**EXTRACTED INFORMATION:**
==*==
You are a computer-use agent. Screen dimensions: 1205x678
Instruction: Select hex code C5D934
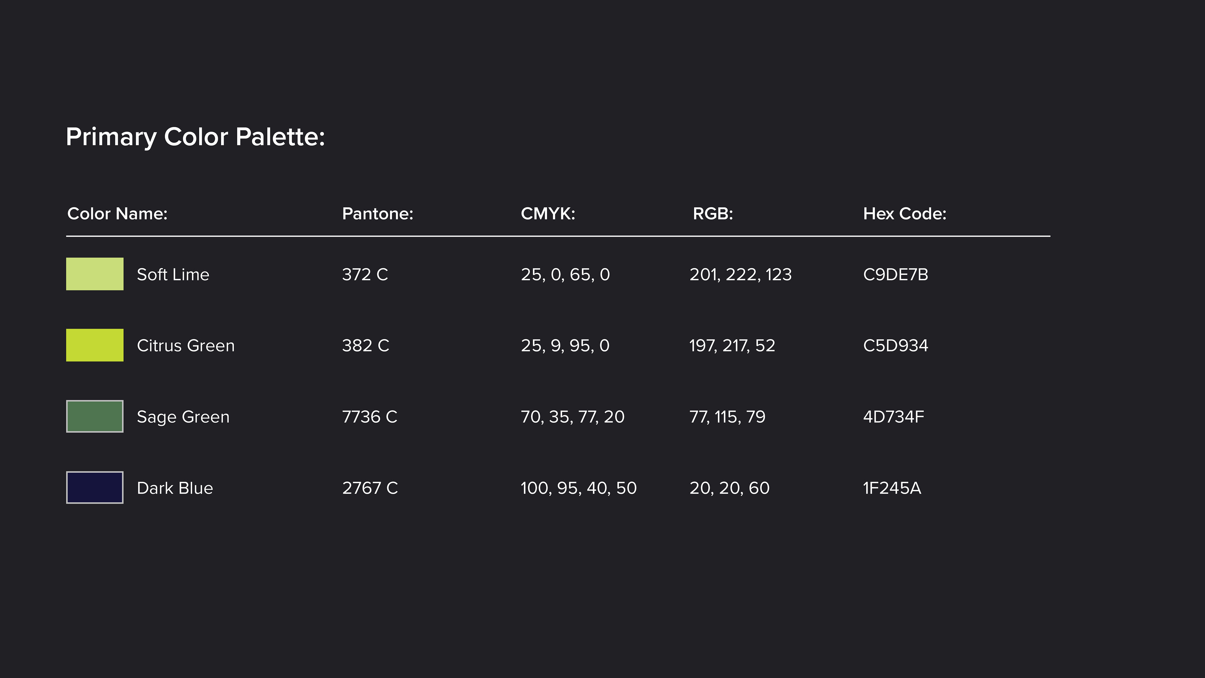(x=895, y=346)
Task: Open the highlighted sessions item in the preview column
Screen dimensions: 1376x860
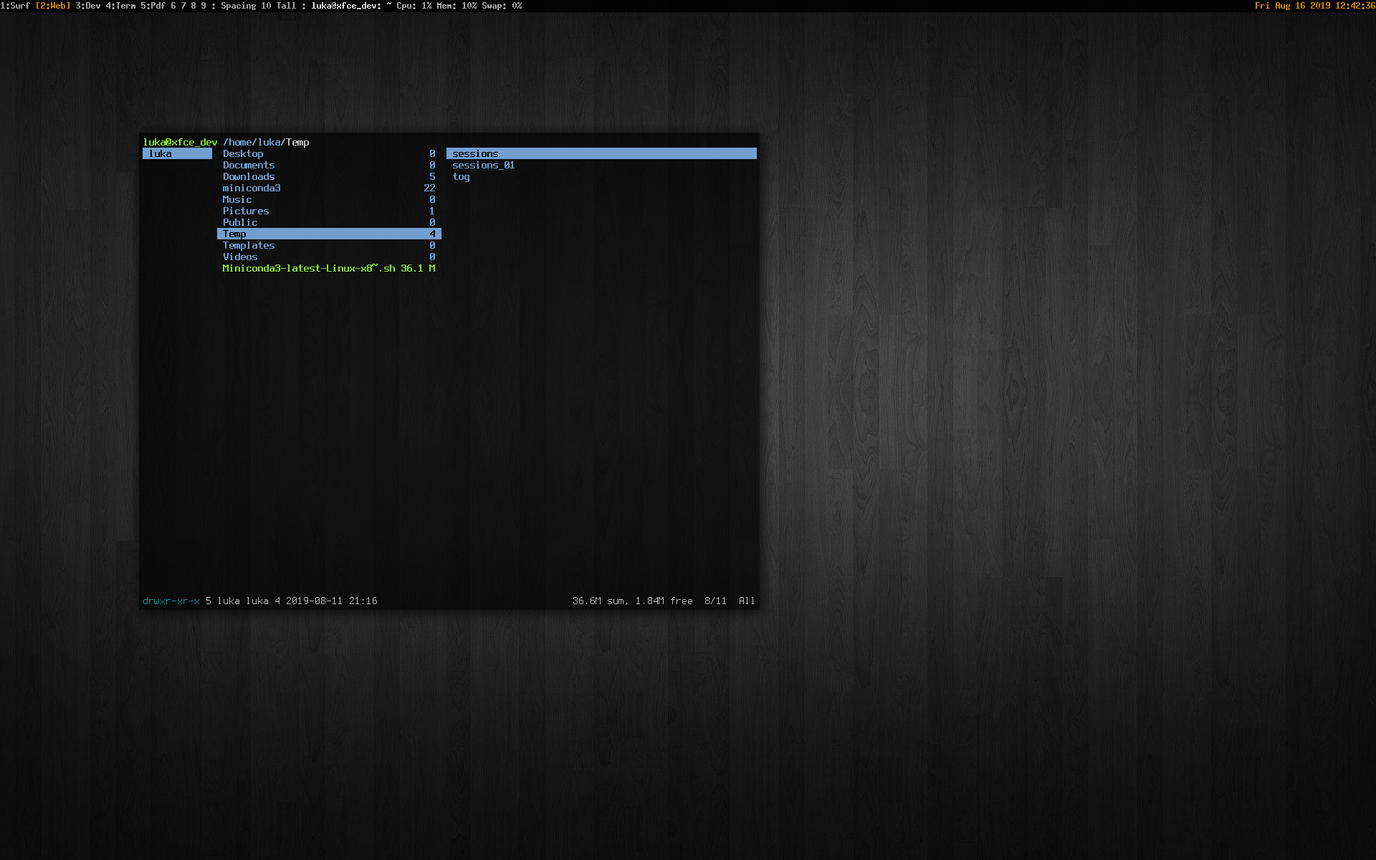Action: point(475,153)
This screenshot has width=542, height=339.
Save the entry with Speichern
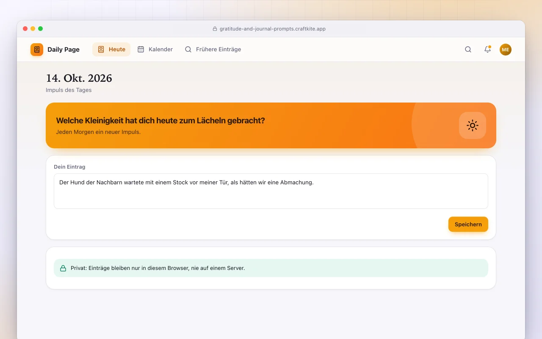click(468, 224)
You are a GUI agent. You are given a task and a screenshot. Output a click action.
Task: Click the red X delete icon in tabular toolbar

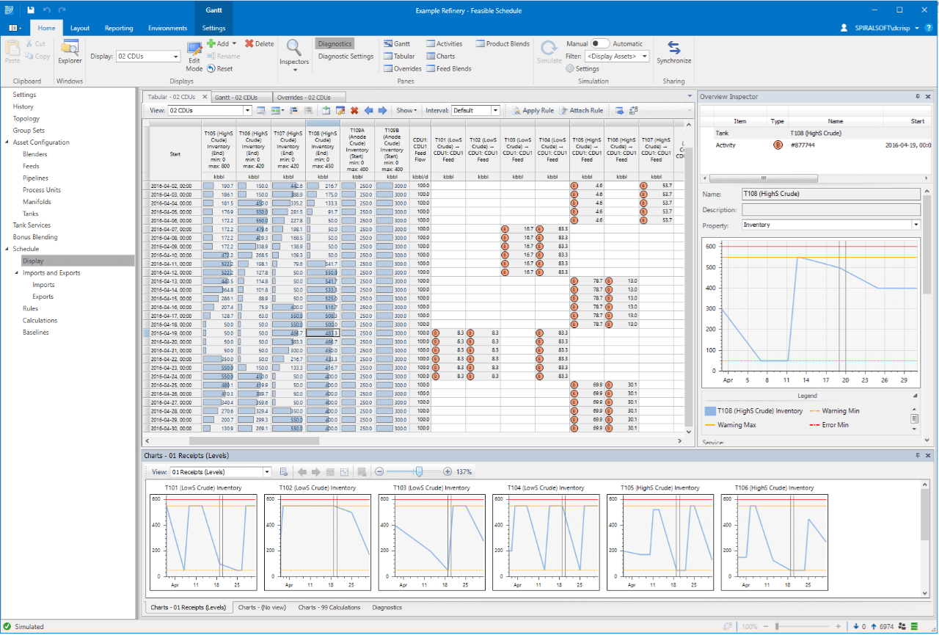tap(354, 110)
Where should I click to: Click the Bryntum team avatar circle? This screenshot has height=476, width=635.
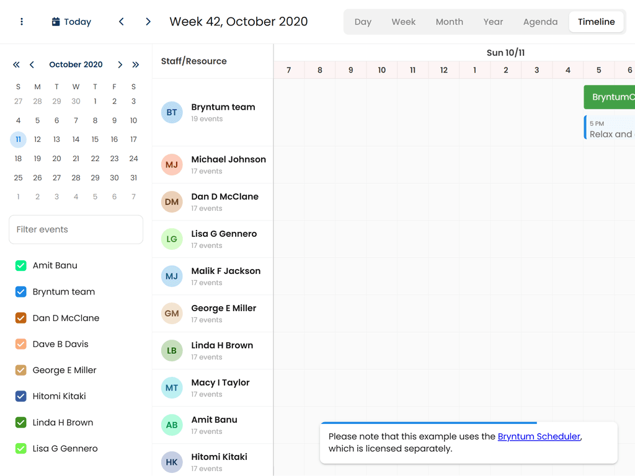(171, 112)
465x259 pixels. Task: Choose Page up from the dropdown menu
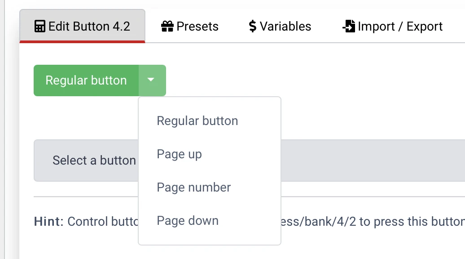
==*==
**GOAL:** Can you give the records above again with every "Screen dimensions" swapped for "Screen size", everything else unchanged and the pictures left out?

**SOLUTION FOR THIS TASK:**
You are a computer-use agent. Screen size: 1205x678
Instruction: Select hex code C5D934
(x=895, y=346)
Task: Open the highlighted sessions item in the preview column
Screen size: 1376x860
Action: point(475,153)
This screenshot has width=542, height=339.
Save the entry with Speichern
click(468, 224)
You are a GUI agent. You are given a task and a screenshot. Output a click action.
Task: Click the red X delete icon in tabular toolbar

tap(354, 110)
Where should I click to: Click the Bryntum team avatar circle? This screenshot has height=476, width=635.
(171, 112)
465x259 pixels. Task: Choose Page up from the dropdown menu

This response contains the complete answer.